- Work to be completed -
Your job is to report every line of the entries that has "menu".

- Data for processing -
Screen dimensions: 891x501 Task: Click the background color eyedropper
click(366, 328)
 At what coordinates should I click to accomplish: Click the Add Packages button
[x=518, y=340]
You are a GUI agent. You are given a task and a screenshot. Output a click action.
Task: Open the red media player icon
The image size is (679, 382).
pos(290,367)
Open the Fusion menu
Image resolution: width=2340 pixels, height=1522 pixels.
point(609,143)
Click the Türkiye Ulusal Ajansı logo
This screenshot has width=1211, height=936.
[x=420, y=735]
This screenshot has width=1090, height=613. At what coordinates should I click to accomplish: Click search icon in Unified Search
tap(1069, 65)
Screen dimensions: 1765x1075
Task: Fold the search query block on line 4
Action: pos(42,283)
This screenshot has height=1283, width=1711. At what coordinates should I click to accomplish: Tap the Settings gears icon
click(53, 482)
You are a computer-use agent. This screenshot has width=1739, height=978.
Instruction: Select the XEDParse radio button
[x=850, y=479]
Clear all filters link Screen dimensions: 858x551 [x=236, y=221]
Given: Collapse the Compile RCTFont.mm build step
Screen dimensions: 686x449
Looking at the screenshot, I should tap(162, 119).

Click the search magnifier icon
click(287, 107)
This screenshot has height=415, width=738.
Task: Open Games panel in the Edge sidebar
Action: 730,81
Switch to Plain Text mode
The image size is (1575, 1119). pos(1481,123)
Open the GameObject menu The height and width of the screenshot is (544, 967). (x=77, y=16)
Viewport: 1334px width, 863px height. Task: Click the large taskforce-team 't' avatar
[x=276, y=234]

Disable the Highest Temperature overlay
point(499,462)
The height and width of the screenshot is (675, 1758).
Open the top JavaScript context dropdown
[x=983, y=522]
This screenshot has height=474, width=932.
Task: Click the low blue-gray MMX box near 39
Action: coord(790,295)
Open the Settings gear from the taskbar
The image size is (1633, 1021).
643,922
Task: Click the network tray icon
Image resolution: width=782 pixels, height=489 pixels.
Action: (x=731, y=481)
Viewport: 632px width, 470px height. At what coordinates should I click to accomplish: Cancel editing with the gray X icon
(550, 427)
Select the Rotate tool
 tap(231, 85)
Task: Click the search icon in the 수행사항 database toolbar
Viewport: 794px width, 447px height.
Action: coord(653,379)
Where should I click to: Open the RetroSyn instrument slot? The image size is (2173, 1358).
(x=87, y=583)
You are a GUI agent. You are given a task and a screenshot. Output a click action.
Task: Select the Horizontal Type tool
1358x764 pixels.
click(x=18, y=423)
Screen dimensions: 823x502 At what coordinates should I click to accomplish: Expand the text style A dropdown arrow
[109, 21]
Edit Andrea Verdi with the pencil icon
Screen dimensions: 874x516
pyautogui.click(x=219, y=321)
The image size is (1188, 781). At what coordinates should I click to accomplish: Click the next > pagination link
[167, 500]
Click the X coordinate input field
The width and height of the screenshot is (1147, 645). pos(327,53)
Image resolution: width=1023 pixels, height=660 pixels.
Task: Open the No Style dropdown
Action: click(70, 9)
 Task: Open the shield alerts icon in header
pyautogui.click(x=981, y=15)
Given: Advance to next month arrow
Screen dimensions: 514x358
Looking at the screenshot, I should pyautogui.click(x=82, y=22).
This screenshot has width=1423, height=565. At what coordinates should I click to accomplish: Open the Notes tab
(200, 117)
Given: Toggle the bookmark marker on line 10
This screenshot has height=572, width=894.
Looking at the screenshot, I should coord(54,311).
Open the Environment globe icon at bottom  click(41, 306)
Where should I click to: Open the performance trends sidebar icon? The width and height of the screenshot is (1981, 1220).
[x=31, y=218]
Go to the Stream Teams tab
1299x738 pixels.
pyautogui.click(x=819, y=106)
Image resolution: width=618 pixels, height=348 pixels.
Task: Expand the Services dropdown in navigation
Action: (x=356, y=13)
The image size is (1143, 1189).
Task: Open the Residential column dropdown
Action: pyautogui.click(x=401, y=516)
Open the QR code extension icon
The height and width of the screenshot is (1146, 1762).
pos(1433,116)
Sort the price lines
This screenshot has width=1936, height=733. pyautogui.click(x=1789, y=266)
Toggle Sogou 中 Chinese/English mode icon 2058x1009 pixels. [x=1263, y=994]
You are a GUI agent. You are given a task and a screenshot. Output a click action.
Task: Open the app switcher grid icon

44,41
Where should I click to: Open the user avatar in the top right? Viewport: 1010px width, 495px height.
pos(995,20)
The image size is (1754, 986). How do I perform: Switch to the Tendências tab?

- Your response -
Open the Fusion menu
Open the GameObject menu The height and width of the screenshot is (544, 967). (x=77, y=16)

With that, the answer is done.